To wit, the Alleghenies, and West Virginia in particular, is a region with an incomparable biotic and geological booty, which has been essentially up for grabs for the last 100 years or so. And despite the loud clamoring of timber and coal interests to the contrary, the visual, cultural, medical, and ecological evidence of damage keeps on slowly piling up -- ridge by ridge, stream by steam, valley by valley, until what we may finally be left with is -- in Thomas Wolfe’s words – "a weary unbright cinder". A squalor of soil erosion, fouled streams, and dual lane highways that might as well have been built on the moon.
Everything that is not under State Park protection or the Wilderness and Wild and Scenic Rivers Act’s lock and key is vulnerable to dismantling. And even then, as we have painfully seen in the case of Blackwater Falls State Park, there is no security for adjacent territory, no safe "buffer zones." And maybe the acceptable tolerance levels for environmental impact have been ratcheted down a few notches due to laws and regulations, but nonetheless the work of subjugation goes on. It will just take a bit longer, that’s all. But then who cares, anyway, if it gives some folks some more time to buy that new truck or satellite dish. Forget the future generations. Who gives a hoot about them anyway?

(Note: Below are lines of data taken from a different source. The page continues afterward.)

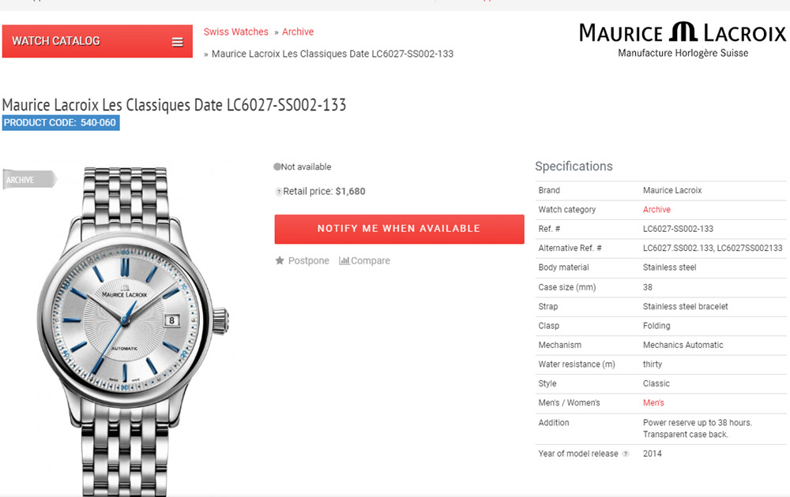Click the Postpone link
790x497 pixels.
pos(308,260)
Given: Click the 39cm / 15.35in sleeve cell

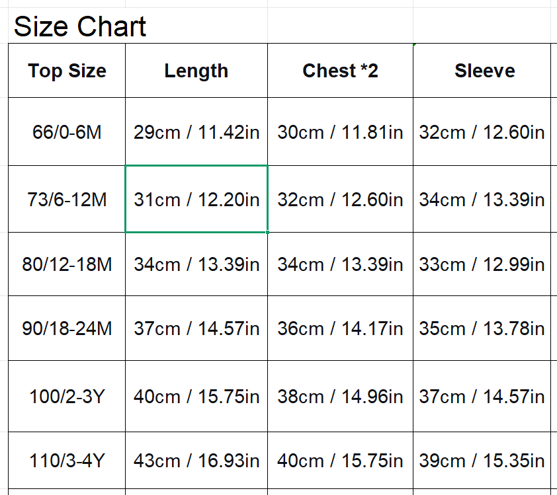Looking at the screenshot, I should pos(482,460).

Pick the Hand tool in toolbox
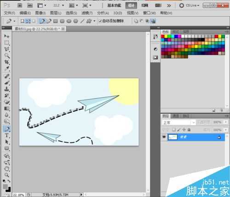[6, 168]
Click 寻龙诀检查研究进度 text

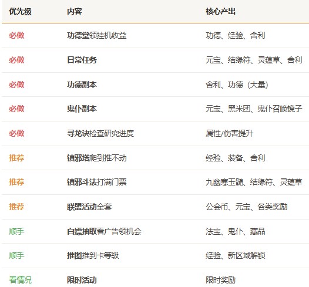(100, 133)
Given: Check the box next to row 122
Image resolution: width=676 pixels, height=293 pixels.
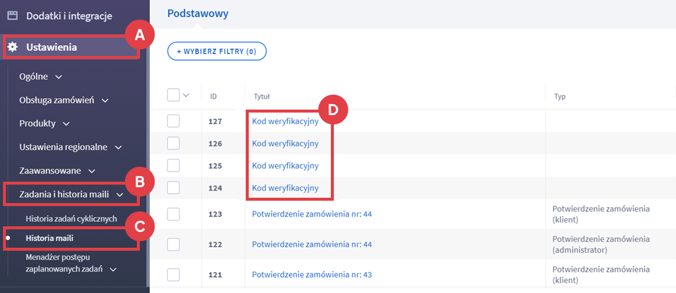Looking at the screenshot, I should [173, 244].
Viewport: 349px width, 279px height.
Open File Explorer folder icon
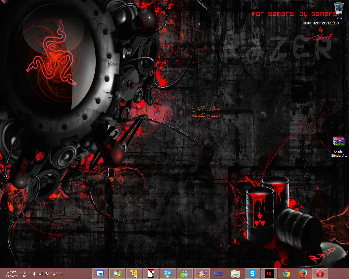tap(235, 274)
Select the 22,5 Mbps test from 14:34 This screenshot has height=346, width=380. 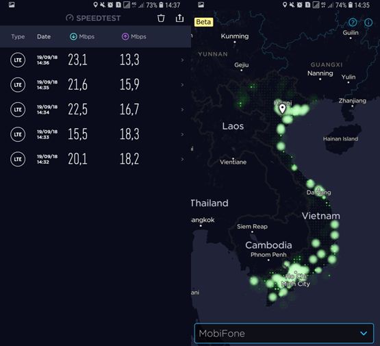95,110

Given this baleful history then, to me, the initiative to create a Blackwater Canyon National Park, spearheaded by the Conservancy, is one the boldest efforts yet to bring about some kind of balance to wholesale plundering of the Alleghenies.
For if Allegheny Wood Products’ intrusion into sacred canyon land is the ultimate symbolic insult to the landscape, then the Conservancy’s drive to set aside so conspicuous a region as the Blackwater Canyon as a National Park is equally emblematic of the opposite impulse -- to usurp the monstrous ecological fate we have concocted for ourselves in the Twentieth Century. A real potent symbol of a critical course correction, a tonic for a sidetracked mindset, a portal to a new time, a challenge to change ruthless disregard for land and people into thoughtful, spiritually informed caring. A sweeping ahead to draw us into a millennium of economic and cultural sustainability. Creating a Blackwater Canyon National Park is an act of placing us out in front of that curve.
We need beacons. And what better place in the country than in West Virginia where the opposite poles of profiteering individualism and community bond with the meaning of geography and place are so starkly contrasted. That’s why it’s so important to go on with a big head of steam toward this vision. So we can assure the ongoing mythos of this canyon, this domain, this work of art and water and wind, this testing place of raw, unbridled wills, this dialogue with forever. The ripple effect could be enormous.
And this brings me finally to a coda. Specifically, to Robert Frost. In a lecture once he wryly observed that, "The utmost of ambition is to lodge a few poems where they will be hard to get rid of."
Bringing into being a Blackwater Canyon National Park would be just like that, I think -- lodging a good poem.
And it will be damned hard to get rid of.
* Read all about it in The Man Who Walked Through Time by Colin Fletcher. Alfred A. Knopf. New York. 1968
Jack Slocomb is an avid hiker and nature nut who practices family therapy in Maryland.